Participatory democracy, the taking of joint decisions
on issues that directly affect people’s
lives. This is a model which receives support
from the radical left, though in practice it only
works at a local level.
3.
Literal democracy, rule by the people, people
power. The problem with this model is that ‘the
people’ do not have singular interests,
barring exceptional historical moments like the
1990 People’s Movement. Literal democracy
is essentially an incoherent theory, through it
has powerful rhetorical elements. This system
can easily transition into totalitarianism, and
in practice is often favoured by the extreme left
through a single-party system of governance.
Since
1990, Nepal has experienced a very imperfect version
of actual democracy. The primary factors limiting
the system’s effectiveness have been intimidation
and criminality. In one sense, the Maoists are
a reaction against this system, against its failures;
in another, they are merely a logical extension
of its practice. As for the public, people strive
to put themselves in line with what they perceive
to be the most powerful faction, which undermines
the effectiveness of competitive democracy.
Though
the system clearly has its faults, there have
also been some successes. Whelpton argued that
the present conference is an example of discussion
and dissent, and Nepal enjoys a relatively free
press and, in general, people are able to voice
anti-establishment views. The practice of politics
also allows some space for challenging power through
democratic means; in the 1999 elections, despite
a Congress government in power, the left parties
won a larger share of the vote. In Nepal, parties
in power cannot ensure that they always win elections,
which means that authority can be challenged through
non-violent confrontation. In this respect, Nepal
is in a better position than, say, Iraq or North
Korea.
In
examining the institutional weaknesses of the
system, the main problem is not the constitution
or the legal framework. Rather, it is that actors
in the system do not abide by the existing rules.

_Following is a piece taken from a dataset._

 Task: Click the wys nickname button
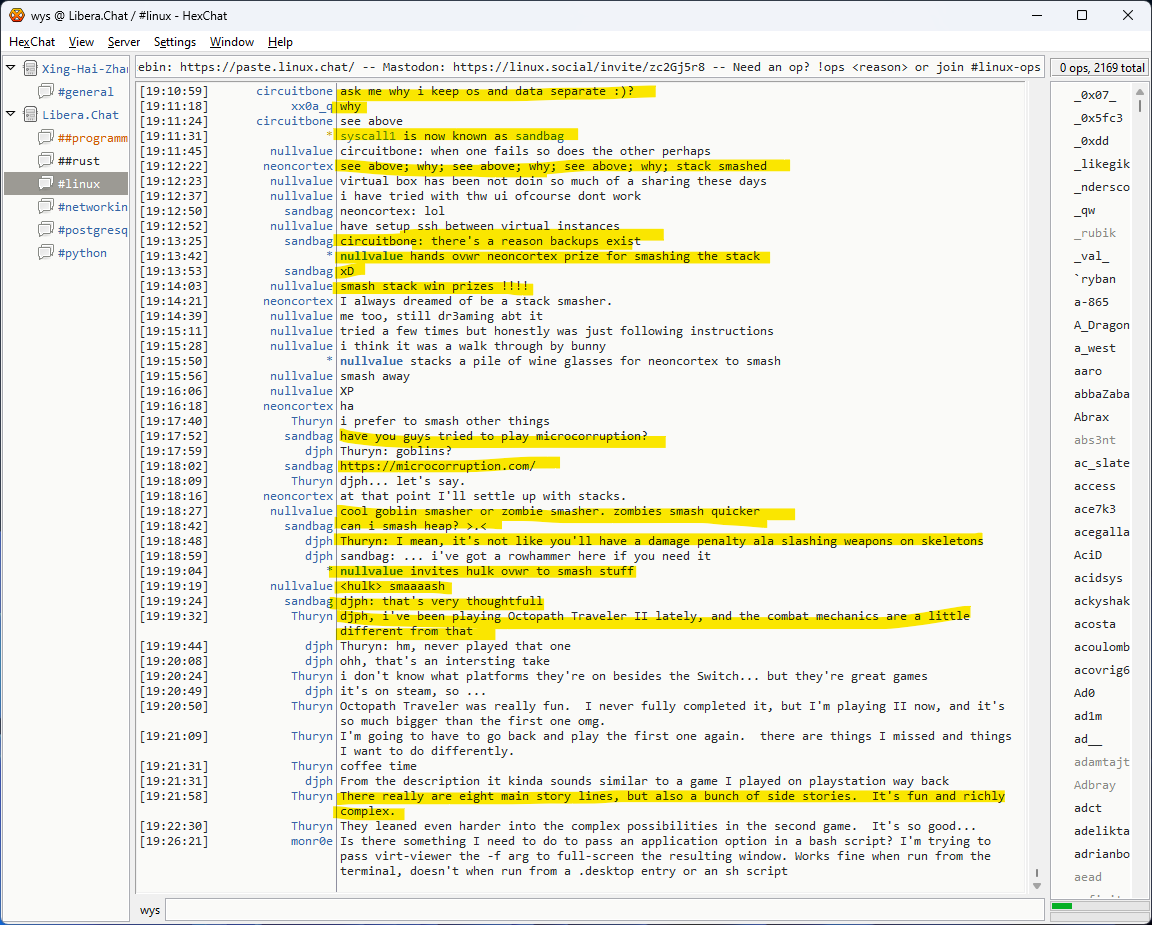pyautogui.click(x=150, y=910)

If followed, the country’s laws could do
much to improve the current situation. That Nepal
has a crown price believed to be guilty of drunk-driving
homicide does not inspire confidence in the rule
of law.
In
any society there exist instruments of coercion
which are necessary for law and order, though
they should be exercised to a minimal extent.

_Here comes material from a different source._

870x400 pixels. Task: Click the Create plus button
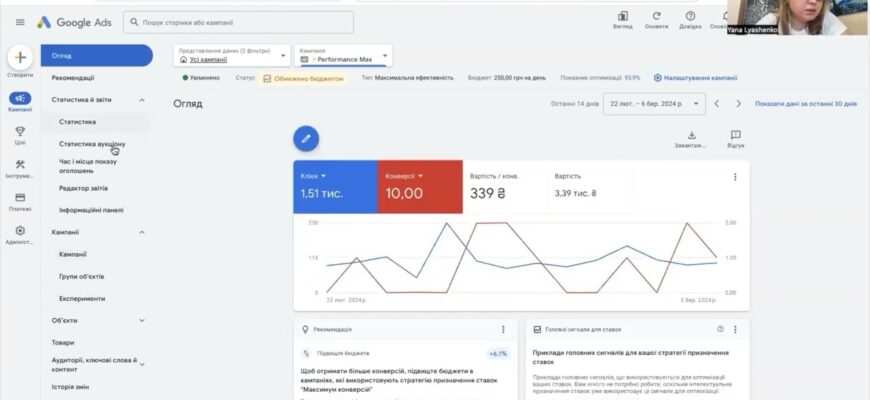click(20, 57)
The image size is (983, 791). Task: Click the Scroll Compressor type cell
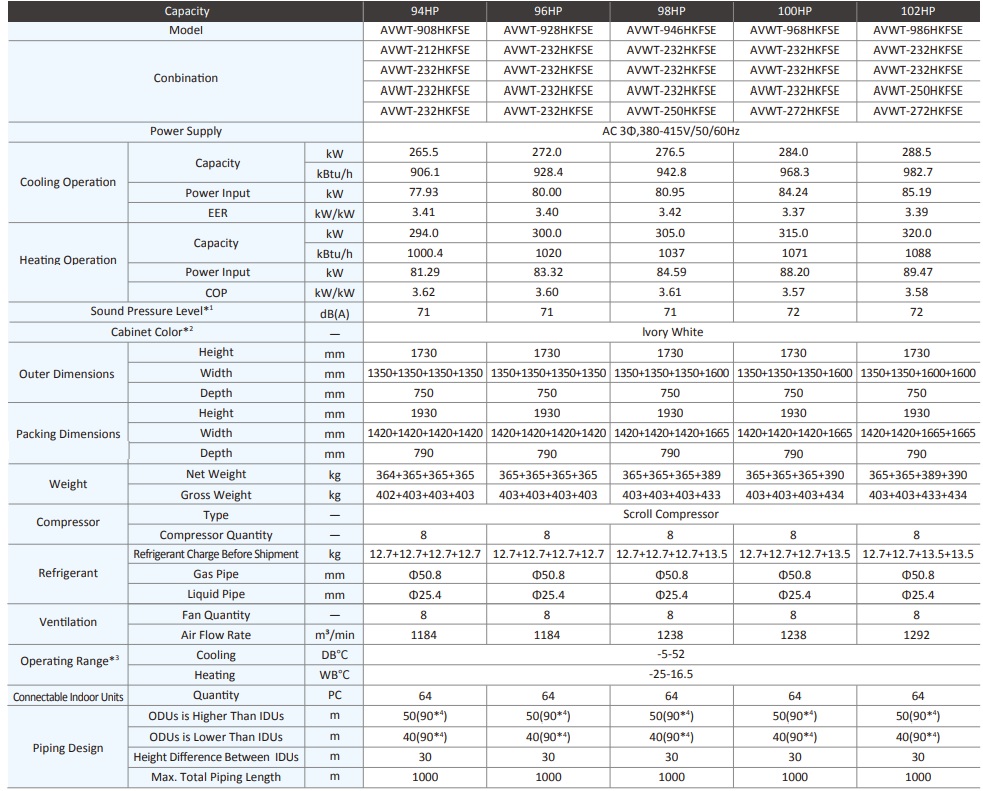coord(670,514)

In practice, there is often a trade-off in the
state’s use of force, for example, putting
down a militant rebellion but failing to do so
within the legal framework. Correcting this might
require bringing the armed forces under the unambiguous
control of the elected government, or, as Dipak
Gyawali has suggested, drawing the police force
from local areas and making it locally accountable.
In
addition to security issues, Nepal also needs
to face the patronage problem. Perceptions of
what can be gained from the system should not
be the people’s driving motivation. One
example of this problem is the development funds
personally distributed by individual MPs. These
‘pots of gold’, now totalling Rs 1
million each, are dispersed at legislators’

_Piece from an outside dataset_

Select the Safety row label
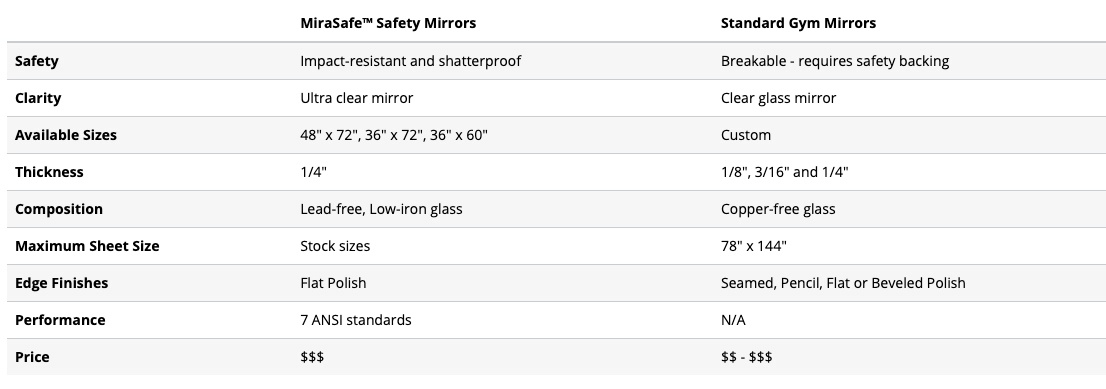1106x389 pixels. point(37,61)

discretion. A better system would draw on local
recommendations. In practice, this could rely
on a lottery system, which might also be useful
in civil service appointments.
The
third key issue is decentralisation. While avoiding
specific recommendations, consider alcohol prohibition,
language choice and local ‘user groups’.
The Maoists have made the first of these an issue,
and it could be an important topic for local communities
to decide. On language choice, the primary difficulty
is in determining at what level decentralisation
is to occur. For public ownership, the ‘user
groups’ should be tied to geography, not
to ethnicity, which often has the effect of reinforcing
ethnic assumptions.
Whelpton’s
view was that the challenge is to find a way of
keeping people within the system and creating
a politics of inclusion. Different actors have
different responsibilities; parties should agree
on a minimum programme, and the king could play
an appropriate role, such as leading an anti-untouchability
campaign. There are also important roles for NGOs
and people not directly involved with politics
(non-politicians and -activists), that is, people
driven by an interest in a defined area.